• [DATA RECORDS]:
▼▼▼
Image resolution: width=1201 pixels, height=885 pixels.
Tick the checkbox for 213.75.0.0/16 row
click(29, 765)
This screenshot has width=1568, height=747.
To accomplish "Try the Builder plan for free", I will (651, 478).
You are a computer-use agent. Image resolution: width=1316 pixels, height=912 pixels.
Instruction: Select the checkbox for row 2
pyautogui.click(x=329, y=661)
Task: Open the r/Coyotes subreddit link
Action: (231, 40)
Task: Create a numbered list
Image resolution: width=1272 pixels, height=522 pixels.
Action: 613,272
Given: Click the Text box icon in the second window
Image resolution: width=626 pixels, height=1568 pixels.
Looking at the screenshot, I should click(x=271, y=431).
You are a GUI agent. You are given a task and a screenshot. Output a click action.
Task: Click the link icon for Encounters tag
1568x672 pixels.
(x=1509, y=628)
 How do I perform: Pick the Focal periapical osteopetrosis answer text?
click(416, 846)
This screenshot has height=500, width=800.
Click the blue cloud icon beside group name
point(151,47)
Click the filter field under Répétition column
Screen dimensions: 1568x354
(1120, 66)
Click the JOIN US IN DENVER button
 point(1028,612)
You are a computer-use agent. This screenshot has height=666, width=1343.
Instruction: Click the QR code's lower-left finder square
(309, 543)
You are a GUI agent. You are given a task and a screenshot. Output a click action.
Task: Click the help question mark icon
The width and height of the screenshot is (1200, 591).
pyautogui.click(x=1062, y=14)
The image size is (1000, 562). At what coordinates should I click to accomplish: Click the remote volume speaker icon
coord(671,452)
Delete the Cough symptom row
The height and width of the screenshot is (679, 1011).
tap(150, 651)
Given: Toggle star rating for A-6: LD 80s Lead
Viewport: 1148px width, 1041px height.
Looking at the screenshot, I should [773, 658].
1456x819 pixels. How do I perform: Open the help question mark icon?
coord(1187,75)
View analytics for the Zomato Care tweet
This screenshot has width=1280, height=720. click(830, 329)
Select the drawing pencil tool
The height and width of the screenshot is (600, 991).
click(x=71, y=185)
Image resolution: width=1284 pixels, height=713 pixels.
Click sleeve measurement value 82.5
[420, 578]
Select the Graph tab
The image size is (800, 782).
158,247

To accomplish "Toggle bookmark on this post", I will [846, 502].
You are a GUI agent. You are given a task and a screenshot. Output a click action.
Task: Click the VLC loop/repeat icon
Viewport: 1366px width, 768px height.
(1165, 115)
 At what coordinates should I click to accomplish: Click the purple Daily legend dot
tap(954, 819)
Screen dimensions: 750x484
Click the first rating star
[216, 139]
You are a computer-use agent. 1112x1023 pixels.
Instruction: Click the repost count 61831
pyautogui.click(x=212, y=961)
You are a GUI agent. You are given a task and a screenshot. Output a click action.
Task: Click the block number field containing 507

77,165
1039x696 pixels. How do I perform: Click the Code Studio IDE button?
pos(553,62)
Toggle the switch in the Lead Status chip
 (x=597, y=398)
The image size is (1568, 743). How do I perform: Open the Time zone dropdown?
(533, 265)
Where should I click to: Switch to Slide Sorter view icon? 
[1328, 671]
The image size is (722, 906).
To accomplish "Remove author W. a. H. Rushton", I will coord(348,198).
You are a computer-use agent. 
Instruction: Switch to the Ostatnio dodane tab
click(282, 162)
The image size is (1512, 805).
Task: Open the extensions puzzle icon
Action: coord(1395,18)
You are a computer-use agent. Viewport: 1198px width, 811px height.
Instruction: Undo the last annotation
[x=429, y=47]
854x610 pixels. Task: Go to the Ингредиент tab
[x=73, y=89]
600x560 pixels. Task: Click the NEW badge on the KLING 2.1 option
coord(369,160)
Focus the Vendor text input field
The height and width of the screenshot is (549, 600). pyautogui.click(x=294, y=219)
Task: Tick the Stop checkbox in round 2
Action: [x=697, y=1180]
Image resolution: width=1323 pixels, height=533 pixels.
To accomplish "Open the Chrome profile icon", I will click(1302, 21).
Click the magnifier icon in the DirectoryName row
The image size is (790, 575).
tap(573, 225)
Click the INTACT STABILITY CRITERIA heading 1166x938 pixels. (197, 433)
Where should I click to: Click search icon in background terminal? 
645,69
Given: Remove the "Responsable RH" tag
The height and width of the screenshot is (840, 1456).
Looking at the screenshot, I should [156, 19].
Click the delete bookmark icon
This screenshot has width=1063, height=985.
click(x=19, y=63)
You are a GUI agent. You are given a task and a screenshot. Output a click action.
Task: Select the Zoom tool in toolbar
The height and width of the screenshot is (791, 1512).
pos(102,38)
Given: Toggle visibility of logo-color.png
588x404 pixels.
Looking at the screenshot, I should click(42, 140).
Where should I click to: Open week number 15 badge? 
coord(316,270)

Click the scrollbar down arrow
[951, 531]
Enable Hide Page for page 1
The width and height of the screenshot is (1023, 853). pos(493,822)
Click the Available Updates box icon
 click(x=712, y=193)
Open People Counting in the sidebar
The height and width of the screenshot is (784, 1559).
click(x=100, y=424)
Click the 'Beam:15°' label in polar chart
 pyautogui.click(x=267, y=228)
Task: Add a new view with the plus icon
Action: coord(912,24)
▲▲▲
• [WHAT TO PRODUCE]: Lay out the records above as a numbered list, with the blank lines omitted.

• [RIGHT ANSWER]:
1. Image resolution: width=1201 pixels, height=885 pixels.
2. Tick the checkbox for 213.75.0.0/16 row
3. click(29, 765)
4. This screenshot has width=1568, height=747.
5. To accomplish "Try the Builder plan for free", I will (651, 478).
6. You are a computer-use agent. Image resolution: width=1316 pixels, height=912 pixels.
7. Instruction: Select the checkbox for row 2
8. pyautogui.click(x=329, y=661)
9. Task: Open the r/Coyotes subreddit link
10. Action: (231, 40)
11. Task: Create a numbered list
12. Image resolution: width=1272 pixels, height=522 pixels.
13. Action: 613,272
14. Given: Click the Text box icon in the second window
15. Image resolution: width=626 pixels, height=1568 pixels.
16. Looking at the screenshot, I should click(x=271, y=431).
17. You are a GUI agent. You are given a task and a screenshot. Output a click action.
18. Task: Click the link icon for Encounters tag
19. 1568x672 pixels.
20. (x=1509, y=628)
21.  How do I perform: Pick the Focal periapical osteopetrosis answer text?
22. click(416, 846)
23. This screenshot has height=500, width=800.
24. Click the blue cloud icon beside group name
25. point(151,47)
26. Click the filter field under Répétition column
27. Screen dimensions: 1568x354
28. (1120, 66)
29. Click the JOIN US IN DENVER button
30.  point(1028,612)
31. You are a computer-use agent. This screenshot has height=666, width=1343.
32. Instruction: Click the QR code's lower-left finder square
33. (309, 543)
34. You are a GUI agent. You are given a task and a screenshot. Output a click action.
35. Task: Click the help question mark icon
36. The width and height of the screenshot is (1200, 591).
37. pyautogui.click(x=1062, y=14)
38. The image size is (1000, 562). At what coordinates should I click to accomplish: Click the remote volume speaker icon
39. coord(671,452)
40. Delete the Cough symptom row
41. The height and width of the screenshot is (679, 1011).
42. tap(150, 651)
43. Given: Toggle star rating for A-6: LD 80s Lead
44. Viewport: 1148px width, 1041px height.
45. Looking at the screenshot, I should [773, 658].
46. 1456x819 pixels. How do I perform: Open the help question mark icon?
47. coord(1187,75)
48. View analytics for the Zomato Care tweet
49. This screenshot has width=1280, height=720. click(830, 329)
50. Select the drawing pencil tool
51. The height and width of the screenshot is (600, 991).
52. click(x=71, y=185)
53. Image resolution: width=1284 pixels, height=713 pixels.
54. Click sleeve measurement value 82.5
55. [420, 578]
56. Select the Graph tab
57. The image size is (800, 782).
58. 158,247
59. To accomplish "Toggle bookmark on this post", I will [846, 502].
60. You are a GUI agent. You are given a task and a screenshot. Output a click action.
61. Task: Click the VLC loop/repeat icon
62. Viewport: 1366px width, 768px height.
63. (1165, 115)
64.  At what coordinates should I click to accomplish: Click the purple Daily legend dot
65. tap(954, 819)
66. Screen dimensions: 750x484
67. Click the first rating star
68. [216, 139]
69. You are a computer-use agent. 1112x1023 pixels.
70. Instruction: Click the repost count 61831
71. pyautogui.click(x=212, y=961)
72. You are a GUI agent. You are given a task and a screenshot. Output a click action.
73. Task: Click the block number field containing 507
74. 77,165
75. 1039x696 pixels. How do I perform: Click the Code Studio IDE button?
76. pos(553,62)
77. Toggle the switch in the Lead Status chip
78.  (x=597, y=398)
79. The image size is (1568, 743). How do I perform: Open the Time zone dropdown?
80. (533, 265)
81. Where should I click to: Switch to Slide Sorter view icon? 
82. [1328, 671]
83. The image size is (722, 906).
84. To accomplish "Remove author W. a. H. Rushton", I will coord(348,198).
85. You are a computer-use agent. 
86. Instruction: Switch to the Ostatnio dodane tab
87. click(282, 162)
88. The image size is (1512, 805).
89. Task: Open the extensions puzzle icon
90. Action: coord(1395,18)
91. You are a computer-use agent. Viewport: 1198px width, 811px height.
92. Instruction: Undo the last annotation
93. [x=429, y=47]
94. 854x610 pixels. Task: Go to the Ингредиент tab
95. [x=73, y=89]
96. 600x560 pixels. Task: Click the NEW badge on the KLING 2.1 option
97. coord(369,160)
98. Focus the Vendor text input field
99. The height and width of the screenshot is (549, 600). pyautogui.click(x=294, y=219)
100. Task: Tick the Stop checkbox in round 2
101. Action: [x=697, y=1180]
102. Image resolution: width=1323 pixels, height=533 pixels.
103. To accomplish "Open the Chrome profile icon", I will click(1302, 21).
104. Click the magnifier icon in the DirectoryName row
105. The image size is (790, 575).
106. tap(573, 225)
107. Click the INTACT STABILITY CRITERIA heading 1166x938 pixels. (197, 433)
108. Where should I click to: Click search icon in background terminal? 
109. 645,69
110. Given: Remove the "Responsable RH" tag
111. The height and width of the screenshot is (840, 1456).
112. Looking at the screenshot, I should [156, 19].
113. Click the delete bookmark icon
114. This screenshot has width=1063, height=985.
115. click(x=19, y=63)
116. You are a GUI agent. You are given a task and a screenshot. Output a click action.
117. Task: Select the Zoom tool in toolbar
118. The height and width of the screenshot is (791, 1512).
119. pos(102,38)
120. Given: Toggle visibility of logo-color.png
121. 588x404 pixels.
122. Looking at the screenshot, I should click(42, 140).
123. Where should I click to: Open week number 15 badge? 
124. coord(316,270)
125. Click the scrollbar down arrow
126. [951, 531]
127. Enable Hide Page for page 1
128. The width and height of the screenshot is (1023, 853). pos(493,822)
129. Click the Available Updates box icon
130.  click(x=712, y=193)
131. Open People Counting in the sidebar
132. The height and width of the screenshot is (784, 1559).
133. click(x=100, y=424)
134. Click the 'Beam:15°' label in polar chart
135.  pyautogui.click(x=267, y=228)
136. Task: Add a new view with the plus icon
137. Action: coord(912,24)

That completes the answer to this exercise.